Word and element locating data
-------
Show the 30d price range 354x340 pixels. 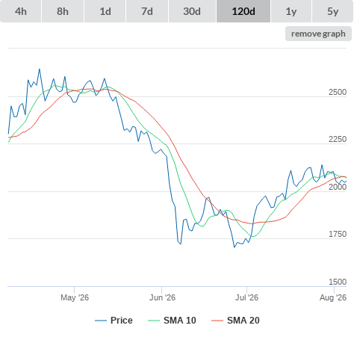coord(192,11)
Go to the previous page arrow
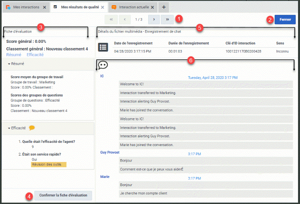This screenshot has height=204, width=300. [x=125, y=19]
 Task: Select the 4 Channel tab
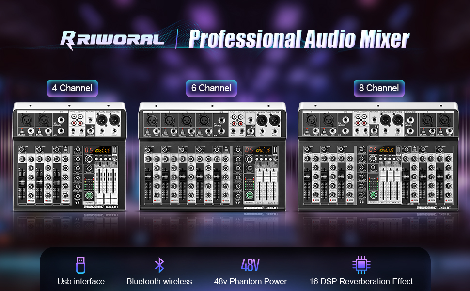coord(72,88)
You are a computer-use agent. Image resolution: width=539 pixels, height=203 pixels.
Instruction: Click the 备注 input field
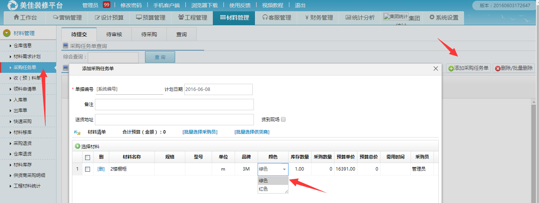click(x=174, y=105)
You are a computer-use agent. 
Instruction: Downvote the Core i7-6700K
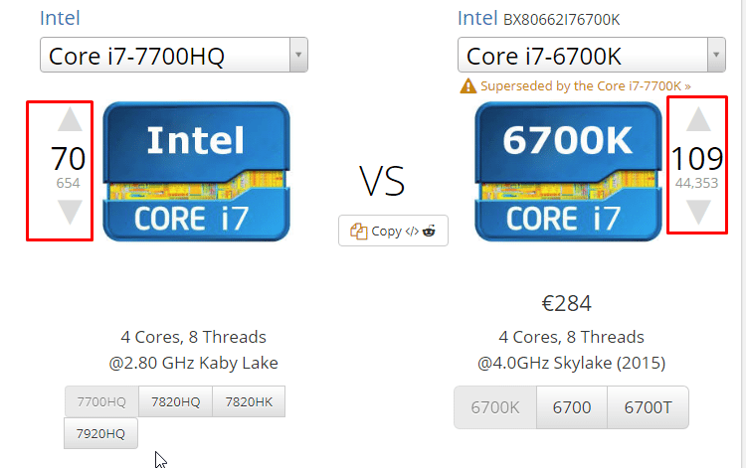pyautogui.click(x=699, y=211)
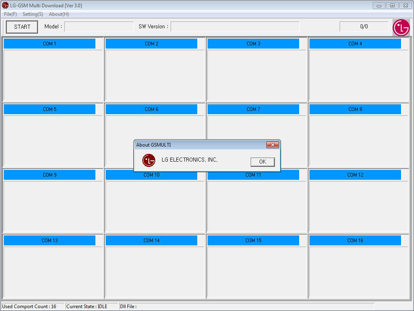Click the SW Version field
The image size is (414, 311).
(x=234, y=27)
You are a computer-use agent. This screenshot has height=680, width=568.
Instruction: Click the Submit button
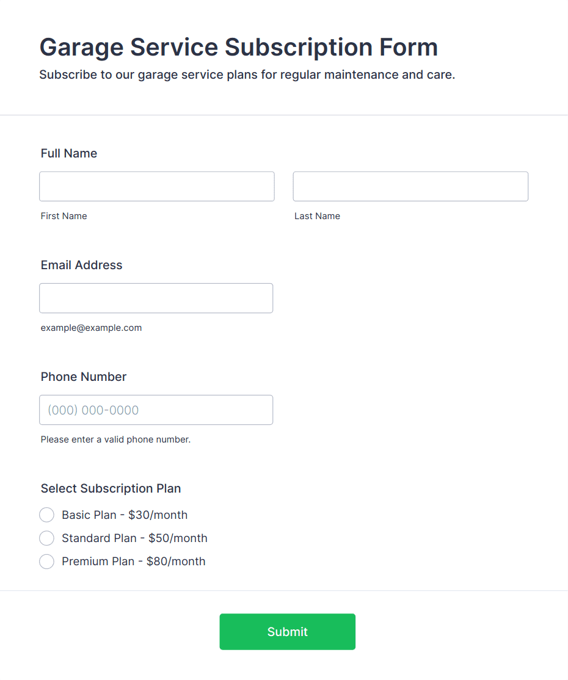coord(287,632)
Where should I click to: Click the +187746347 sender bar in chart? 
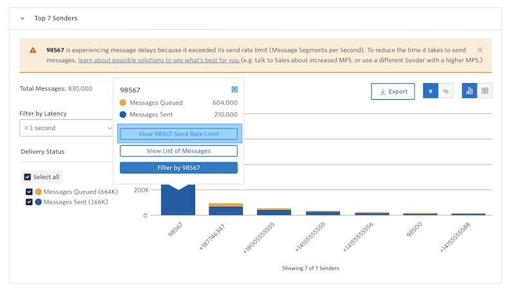225,209
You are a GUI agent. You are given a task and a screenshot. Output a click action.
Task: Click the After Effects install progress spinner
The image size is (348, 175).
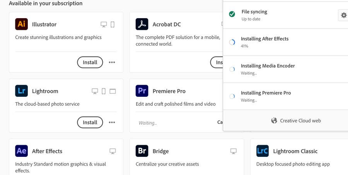coord(232,42)
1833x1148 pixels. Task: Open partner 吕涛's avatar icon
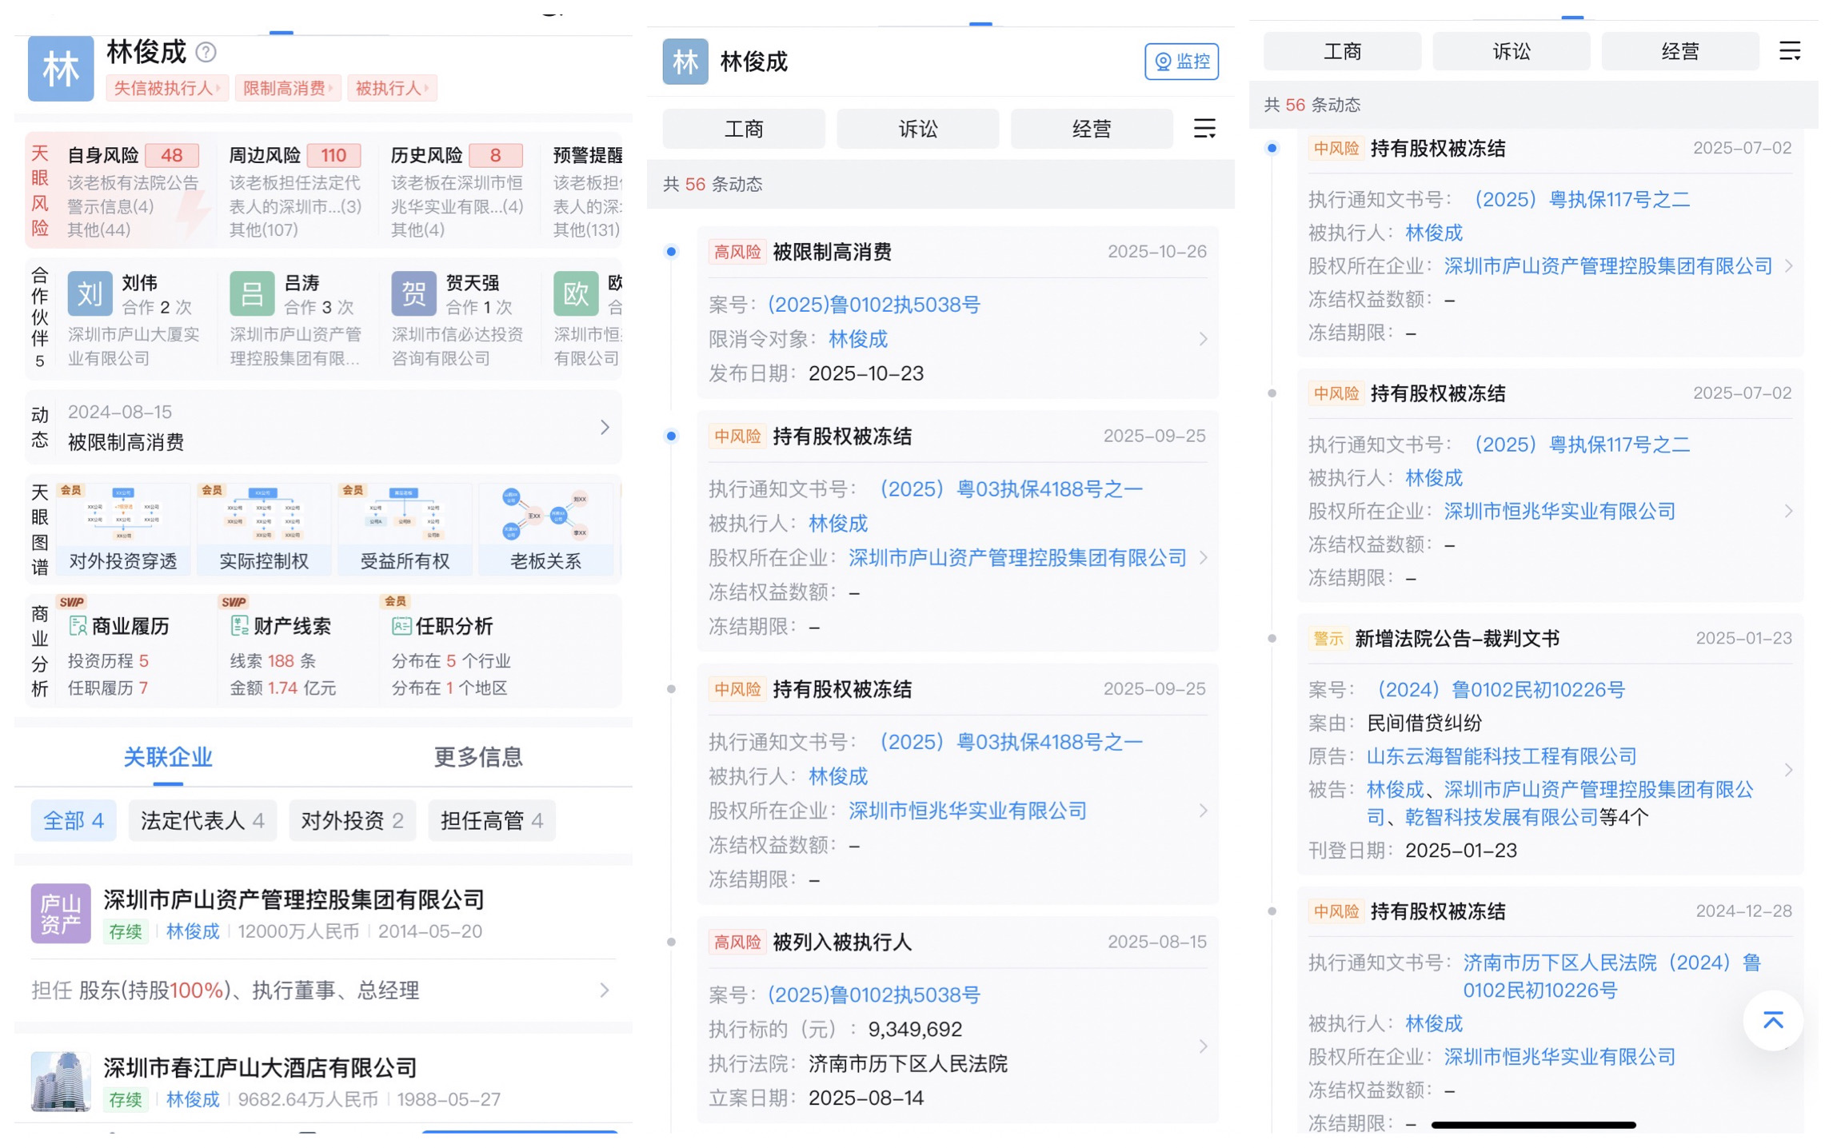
-------
* _WHAT IS EXPECTED_
Copy the entries above word for word, from the line containing "You are a computer-use agent. Image" through the end of the entries, leaving out the pictures.

* _EXERCISE ANSWER_
You are a computer-use agent. Image resolution: width=539 pixels, height=203 pixels.
Instruction: Click the 备注 input field
click(x=174, y=105)
You are a computer-use agent. 
Instruction: Downvote the Core i7-6700K
pyautogui.click(x=699, y=211)
Click the SW Version field
The image size is (414, 311).
(x=234, y=27)
You are a computer-use agent. This screenshot has height=680, width=568.
Instruction: Click the Submit button
coord(287,632)
Where should I click to: Click the +187746347 sender bar in chart? 
225,209
You are a GUI agent. You are given a task and a screenshot. Output a click action.
Task: Click the After Effects install progress spinner
The image size is (348, 175).
coord(232,42)
1833x1148 pixels. Task: Open partner 吕涛's avatar icon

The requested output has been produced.